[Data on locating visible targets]
***

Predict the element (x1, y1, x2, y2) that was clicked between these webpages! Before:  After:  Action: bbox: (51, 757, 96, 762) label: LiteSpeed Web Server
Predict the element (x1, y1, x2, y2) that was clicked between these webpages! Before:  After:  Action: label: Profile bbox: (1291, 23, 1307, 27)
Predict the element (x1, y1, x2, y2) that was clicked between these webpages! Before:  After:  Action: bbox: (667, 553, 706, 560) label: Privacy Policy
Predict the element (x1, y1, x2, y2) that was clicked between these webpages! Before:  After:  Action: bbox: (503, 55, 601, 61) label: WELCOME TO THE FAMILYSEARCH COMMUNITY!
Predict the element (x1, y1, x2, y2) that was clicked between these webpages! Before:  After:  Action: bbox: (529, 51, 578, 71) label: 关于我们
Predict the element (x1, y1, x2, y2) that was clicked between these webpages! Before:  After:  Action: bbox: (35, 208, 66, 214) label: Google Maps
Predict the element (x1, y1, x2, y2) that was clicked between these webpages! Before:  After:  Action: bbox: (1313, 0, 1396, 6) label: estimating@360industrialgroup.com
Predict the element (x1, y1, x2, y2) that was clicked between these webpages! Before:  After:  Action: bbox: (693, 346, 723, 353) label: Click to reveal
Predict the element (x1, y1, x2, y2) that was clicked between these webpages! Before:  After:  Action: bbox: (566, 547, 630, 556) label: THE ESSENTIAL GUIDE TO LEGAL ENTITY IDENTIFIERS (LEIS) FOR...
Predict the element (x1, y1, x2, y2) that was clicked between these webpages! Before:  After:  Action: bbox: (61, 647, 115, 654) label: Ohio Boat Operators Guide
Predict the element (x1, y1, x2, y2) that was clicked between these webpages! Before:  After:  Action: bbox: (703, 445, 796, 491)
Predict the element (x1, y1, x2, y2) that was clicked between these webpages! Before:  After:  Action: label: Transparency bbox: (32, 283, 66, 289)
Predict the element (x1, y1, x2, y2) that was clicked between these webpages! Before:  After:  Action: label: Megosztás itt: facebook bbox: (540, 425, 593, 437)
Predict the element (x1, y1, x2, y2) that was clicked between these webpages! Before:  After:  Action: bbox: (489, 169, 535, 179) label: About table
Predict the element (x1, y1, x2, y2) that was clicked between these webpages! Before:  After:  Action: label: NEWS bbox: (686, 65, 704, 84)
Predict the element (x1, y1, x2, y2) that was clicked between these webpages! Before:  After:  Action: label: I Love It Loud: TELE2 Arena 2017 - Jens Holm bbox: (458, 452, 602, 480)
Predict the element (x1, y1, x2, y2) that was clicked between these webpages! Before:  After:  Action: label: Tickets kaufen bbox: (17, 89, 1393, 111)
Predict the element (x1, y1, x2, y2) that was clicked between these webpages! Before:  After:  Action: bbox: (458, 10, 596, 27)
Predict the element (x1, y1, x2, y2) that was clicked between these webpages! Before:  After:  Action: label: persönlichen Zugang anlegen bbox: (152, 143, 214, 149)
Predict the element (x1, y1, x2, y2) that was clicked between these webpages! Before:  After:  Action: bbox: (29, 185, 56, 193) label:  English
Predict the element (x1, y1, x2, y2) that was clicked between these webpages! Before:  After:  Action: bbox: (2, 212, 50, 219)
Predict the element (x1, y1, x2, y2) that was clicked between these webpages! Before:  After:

***

▸ PROMPT
Edit the rows from the first one through the line containing "445, 796, 491)" by replacing "clicked" with "selected" and leaving everything else unchanged.

▸ RESULT FOR THIS TASK
Predict the element (x1, y1, x2, y2) that was selected between these webpages! Before:  After:  Action: bbox: (51, 757, 96, 762) label: LiteSpeed Web Server
Predict the element (x1, y1, x2, y2) that was selected between these webpages! Before:  After:  Action: label: Profile bbox: (1291, 23, 1307, 27)
Predict the element (x1, y1, x2, y2) that was selected between these webpages! Before:  After:  Action: bbox: (667, 553, 706, 560) label: Privacy Policy
Predict the element (x1, y1, x2, y2) that was selected between these webpages! Before:  After:  Action: bbox: (503, 55, 601, 61) label: WELCOME TO THE FAMILYSEARCH COMMUNITY!
Predict the element (x1, y1, x2, y2) that was selected between these webpages! Before:  After:  Action: bbox: (529, 51, 578, 71) label: 关于我们
Predict the element (x1, y1, x2, y2) that was selected between these webpages! Before:  After:  Action: bbox: (35, 208, 66, 214) label: Google Maps
Predict the element (x1, y1, x2, y2) that was selected between these webpages! Before:  After:  Action: bbox: (1313, 0, 1396, 6) label: estimating@360industrialgroup.com
Predict the element (x1, y1, x2, y2) that was selected between these webpages! Before:  After:  Action: bbox: (693, 346, 723, 353) label: Click to reveal
Predict the element (x1, y1, x2, y2) that was selected between these webpages! Before:  After:  Action: bbox: (566, 547, 630, 556) label: THE ESSENTIAL GUIDE TO LEGAL ENTITY IDENTIFIERS (LEIS) FOR...
Predict the element (x1, y1, x2, y2) that was selected between these webpages! Before:  After:  Action: bbox: (61, 647, 115, 654) label: Ohio Boat Operators Guide
Predict the element (x1, y1, x2, y2) that was selected between these webpages! Before:  After:  Action: bbox: (703, 445, 796, 491)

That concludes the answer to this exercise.